-
Notifications
You must be signed in to change notification settings - Fork 2.3k
Description
Hi,
i try to create tensorrt engine from an onnx model.
I tried a few things and here are the inference latencies. Why is 3. and 4. performing worse than 2?
- FP32 (default): 5.2ms
- FP16: 2.7ms
- INT8: 5.8ms
- FP16 + buildOptimizationLevel=5: 2.7ms
trtexec runs:
- FP32
#!/bin/bash
ONNX_MODEL_NAME=$1 # model.onnx
TRT_MODEL_NAME=$2 # model.plan
WORKSPACE=14000
alias trtexec="/usr/src/tensorrt/bin/trtexe"
# convert onnx model to trt model
/usr/src/tensorrt/bin/trtexec \
--onnx=${ONNX_MODEL_NAME} \
--saveEngine=${TRT_MODEL_NAME} \
--minShapes=input_ids:1x1,attention_mask:1x1 \
--optShapes=input_ids:1x100,attention_mask:1x100 \
--maxShapes=input_ids:1x4000,attention_mask:1x4000 \
--memPoolSize=workspace:${WORKSPACE} \
--verbose \
| tee conversion.txt
# run generated trt model
/usr/src/tensorrt/bin/trtexec --loadEngine=${TRT_MODEL_NAME} --verbose #--dumpProfile
- FP16
#!/bin/bash
ONNX_MODEL_NAME=$1 # model.onnx
TRT_MODEL_NAME=$2 # model.plan
WORKSPACE=14000
alias trtexec="/usr/src/tensorrt/bin/trtexe"
# convert onnx model to trt model
/usr/src/tensorrt/bin/trtexec \
--onnx=${ONNX_MODEL_NAME} \
--saveEngine=${TRT_MODEL_NAME} \
--fp16 \
--minShapes=input_ids:1x1,attention_mask:1x1 \
--optShapes=input_ids:1x100,attention_mask:1x100 \
--maxShapes=input_ids:1x4000,attention_mask:1x4000 \
--memPoolSize=workspace:${WORKSPACE} \
--verbose \
| tee conversion.txt
# run generated trt model
/usr/src/tensorrt/bin/trtexec --loadEngine=${TRT_MODEL_NAME} --verbose #--dumpProfile
- INT8
#!/bin/bash
ONNX_MODEL_NAME=$1 # model.onnx
TRT_MODEL_NAME=$2 # model.plan
WORKSPACE=14000
alias trtexec="/usr/src/tensorrt/bin/trtexe"
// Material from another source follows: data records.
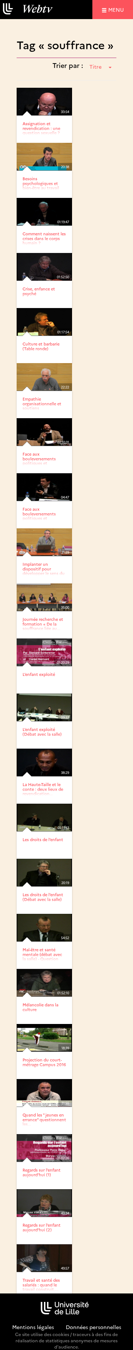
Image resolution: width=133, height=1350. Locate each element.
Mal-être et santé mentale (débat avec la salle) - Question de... (42, 956)
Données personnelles (93, 1327)
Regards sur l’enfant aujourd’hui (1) (42, 1172)
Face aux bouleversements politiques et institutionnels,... (39, 460)
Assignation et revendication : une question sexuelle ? (41, 128)
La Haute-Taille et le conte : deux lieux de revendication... (43, 789)
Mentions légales (33, 1327)
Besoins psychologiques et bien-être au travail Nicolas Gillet (41, 185)
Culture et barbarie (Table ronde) (41, 346)
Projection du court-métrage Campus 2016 (44, 1062)
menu (117, 9)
# convert onnx model to trt model
/usr/src/tensorrt/bin/trtexec \
--onnx=${ONNX_MODEL_NAME} \
--saveEngine=${TRT_MODEL_NAME} \
--int8 \
--minShapes=input_ids:1x1,attention_mask:1x1 \
--optShapes=input_ids:1x100,attention_mask:1x100 \
--maxShapes=input_ids:1x4000,attention_mask:1x4000 \
--memPoolSize=workspace:${WORKSPACE} \
--verbose \
| tee conversion.txt
# run generated trt model
/usr/src/tensorrt/bin/trtexec --loadEngine=${TRT_MODEL_NAME} --verbose #--dumpProfile
- FP16 + buildOptimizationLevel=5
#!/bin/bash
ONNX_MODEL_NAME=$1 # model.onnx
TRT_MODEL_NAME=$2 # model.plan
WORKSPACE=14000
alias trtexec="/usr/src/tensorrt/bin/trtexe"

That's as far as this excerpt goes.